Two skaters have weight in the ratio `4:5` and are 9m apart, on a smooth frictionless surface. They pull on a rope stretched between them. The ratio of the distance covered by them when they meet each other will be

To solve the problem, we need to find the ratio of the distances covered by two skaters when they meet while pulling on a rope.
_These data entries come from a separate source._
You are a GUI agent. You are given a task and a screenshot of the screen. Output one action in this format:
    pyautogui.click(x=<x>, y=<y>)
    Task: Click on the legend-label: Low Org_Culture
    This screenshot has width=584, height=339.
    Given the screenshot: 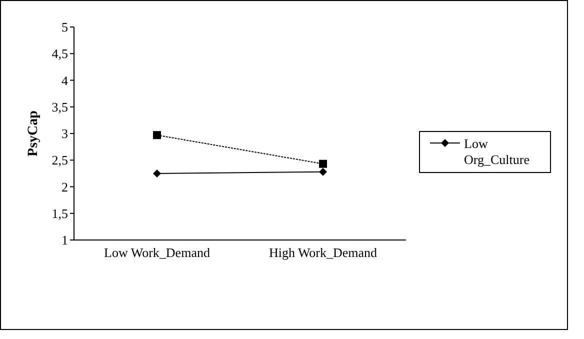 What is the action you would take?
    pyautogui.click(x=497, y=152)
    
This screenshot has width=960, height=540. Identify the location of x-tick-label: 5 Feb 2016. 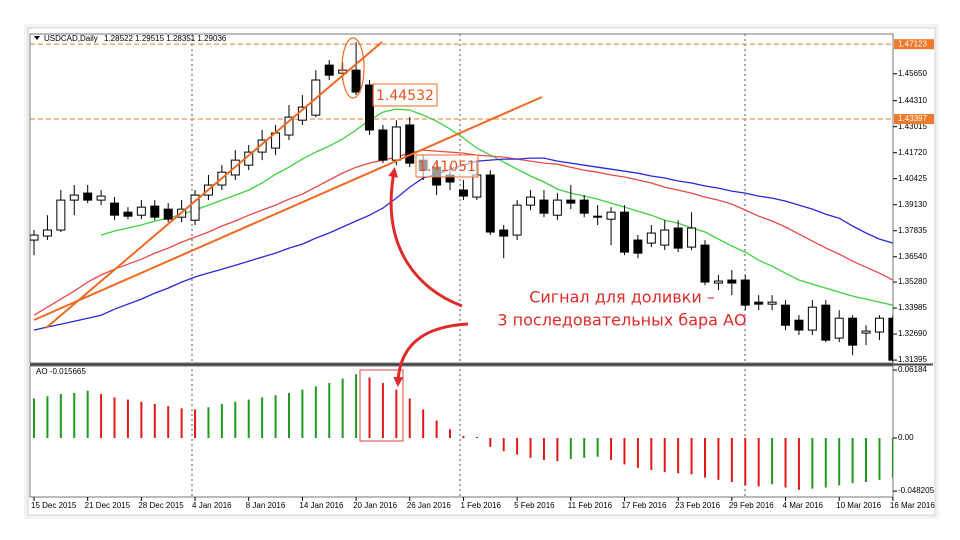
(534, 506).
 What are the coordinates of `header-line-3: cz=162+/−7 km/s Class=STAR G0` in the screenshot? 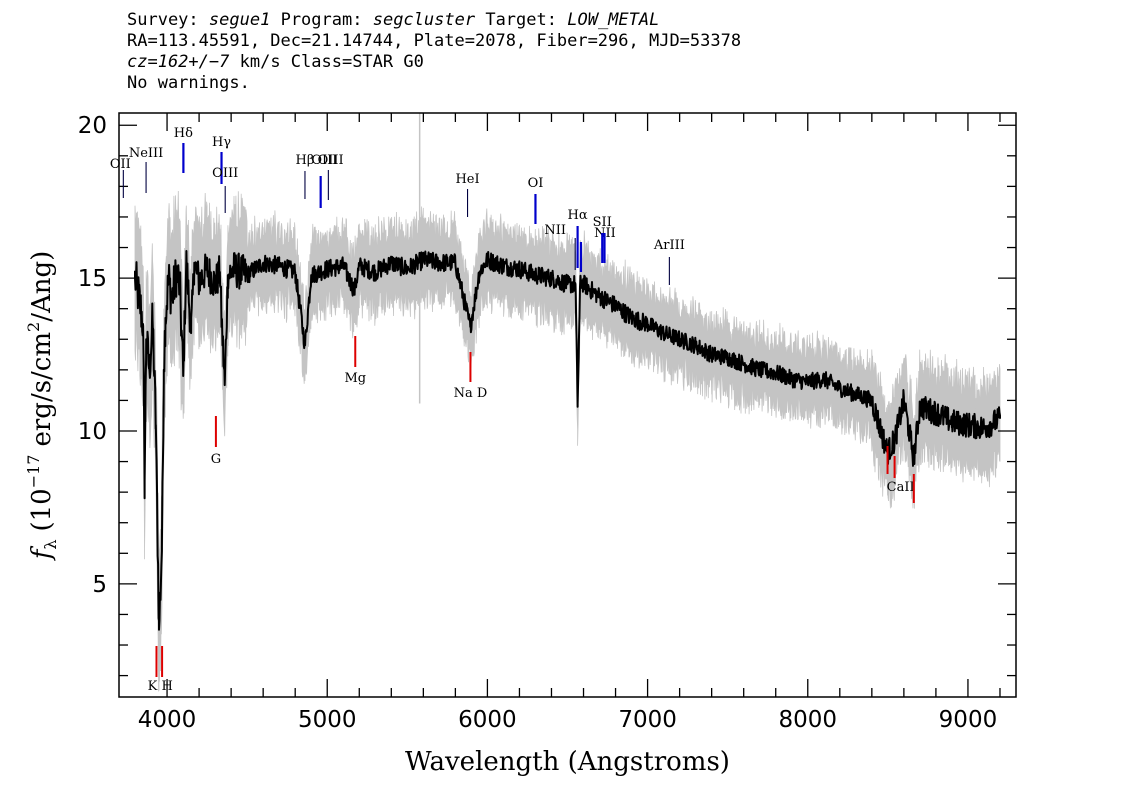 It's located at (434, 62).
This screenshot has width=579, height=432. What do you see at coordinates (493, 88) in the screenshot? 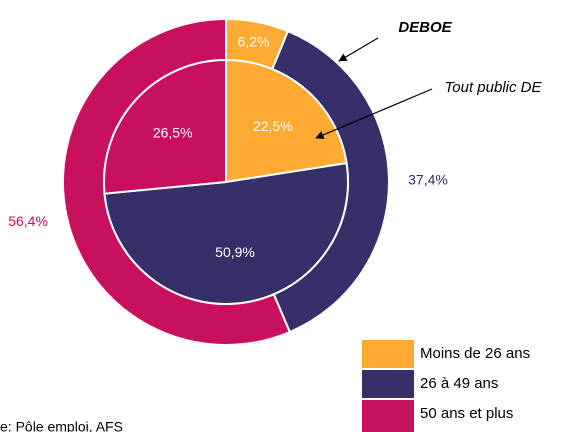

Let's break down the solution step by step. ### Step-by-Step Solution: 1. **Define the weights of the skaters**: Let the weight of the first skater be \( W_1 = 4m \) and the weight of the second skater be \( W_2 = 5m \), where \( m \) is a common factor. 2. **Determine the masses**: Since weight is proportional to mass (Weight = Mass × Gravity), we can express the masses as: - Mass of the first skater, \( m_1 = \frac{W_1}{g} = \frac{4m}{g} \) - Mass of the second skater, \( m_2 = \frac{W_2}{g} = \frac{5m}{g} \) 3. **Use Newton's Second Law**: According to Newton's second law, the acceleration of each skater can be expressed as: \[ a_1 = \frac{F}{m_1} \quad \text{and} \quad a_2 = \frac{F}{m_2} \] where \( F \) is the force exerted by each skater on the rope. 4. **Calculate the ratio of accelerations**: The ratio of the accelerations \( \frac{a_1}{a_2} \) can be calculated as: \[ \frac{a_1}{a_2} = \frac{F/m_1}{F/m_2} = \frac{m_2}{m_1} = \frac{5m/g}{4m/g} = \frac{5}{4} \] 5. **Determine the distances covered**: Since both skaters start from rest, we can use the kinematic equation for distance: \[ s_1 = \frac{1}{2} a_1 t^2 \quad \text{and} \quad s_2 = \frac{1}{2} a_2 t^2 \] 6. **Find the ratio of distances**: The ratio of the distances covered by the skaters when they meet can be expressed as: \[ \frac{s_1}{s_2} = \frac{\frac{1}{2} a_1 t^2}{\frac{1}{2} a_2 t^2} = \frac{a_1}{a_2} \] Substituting the ratio of accelerations: \[ \frac{s_1}{s_2} = \frac{5}{4} \] 7. **Conclusion**: Therefore, the ratio of the distances covered by the two skaters when they meet is \( 5:4 \). ### Final Answer: The ratio of the distance covered by the two skaters when they meet is \( 5:4 \).